Another Stablecoin Loses Its Peg as Algorithm Fails to Keep Pace
Comment of the Day

May 16 2022

Commentary by Eoin Treacy

Another Stablecoin Loses Its Peg as Algorithm Fails to Keep Pace

This article from Bloomberg may be of interest to subscribers. Here it is in full:  

Deus Finance’s DEI token has lost its 1-to-1 peg to the dollar, becoming the latest failure of an algorithmic stablecoin during a period of crypto market stress.

DEI is currently trading at 70 cents, according to data tracker CoinGecko. With a market value of about $63.5 million, the token is tiny compared with the more than $18 billion TerraUSD stablecoin that shook crypto markets when it become depegged last week. 

Read more: Crypto Hedge-Fund Head Predicted Terra’s $60 Billion Implosion

Put out by Deus Finance, a marketplace for financial services, DEI is different from TerraUSD, or UST, in that it’s a fractional reserve stablecoin, backed by coin collateral, consisting of 20% DEUS tokens and 80% of other stablecoins, such as USDC.

Deus’s team is working to restore the peg, according to a Tweet.

The depegging comes several months after Deus Finance was hacked, with some coins stolen.

UST is currently trading at about 6 cents. Last week, even the world’s biggest stablecoin, Tether -- which is not algorithmic and claims to have full reserves -- lost its dollar peg before regaining it. Crypto bellwether Bitcoin is trading at less than $30,000, down from over its all-time high of almost $69,000 in November.

Eoin Treacy's view

The TerraUSD coin is an algorithm based stablecoin, which relies on the value of its underlying token to support its value. That token, Luna, collapsed last week and took the stablecoin with it. The potential for contagion arises when stablecoins using money market instruments fail.

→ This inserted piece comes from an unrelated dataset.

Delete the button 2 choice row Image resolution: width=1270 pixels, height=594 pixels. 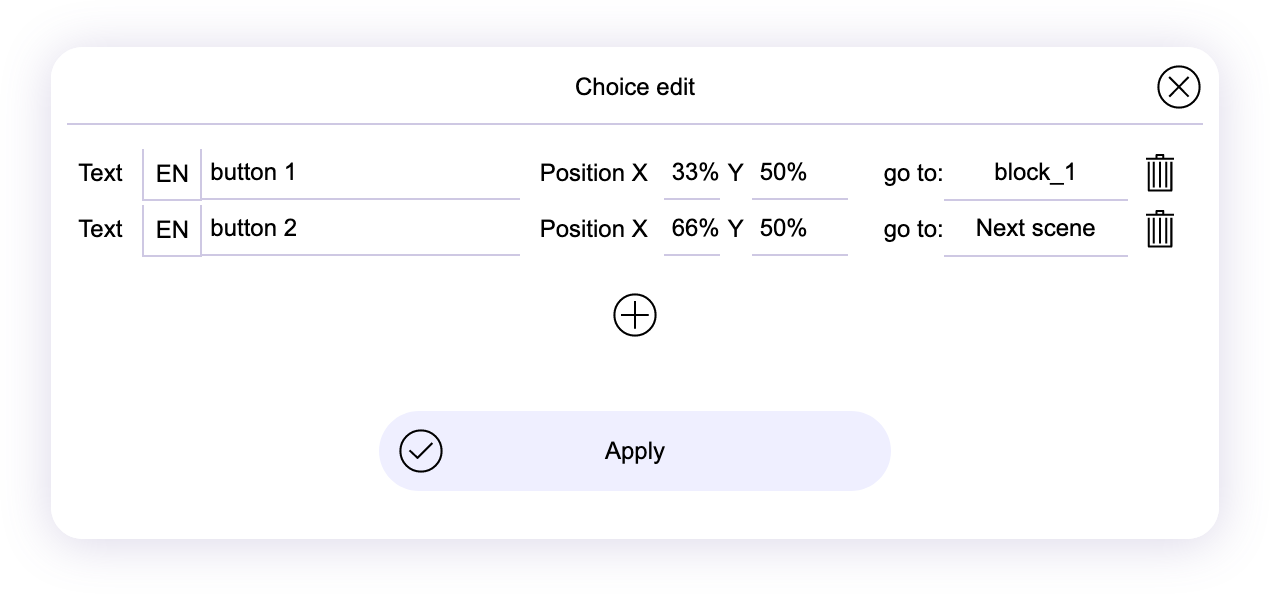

Tether is the largest of the stablecoins and accounts for a lot of bitcoin volume. It broke the buck last week too. We are now seeing contagion into other stablecoins. Rising short-term interest rates have resulted in spread widening for just about all credit instruments. The failure of stablecoins has the potential to create a feedback loop in conventional money market funds.
Meanwhile bitcoin continues to pause at the psychological $30,000 level which is the lower side of the more than yearlong range.  

It’s easy to think the cryptocurrency sector is separate from global markets. That ended when institutions began to invest the money used to buy cryptos into money market instruments. The difficulties the sector is currently experiencing is a symptom of the wider trend of financial conditions tightening.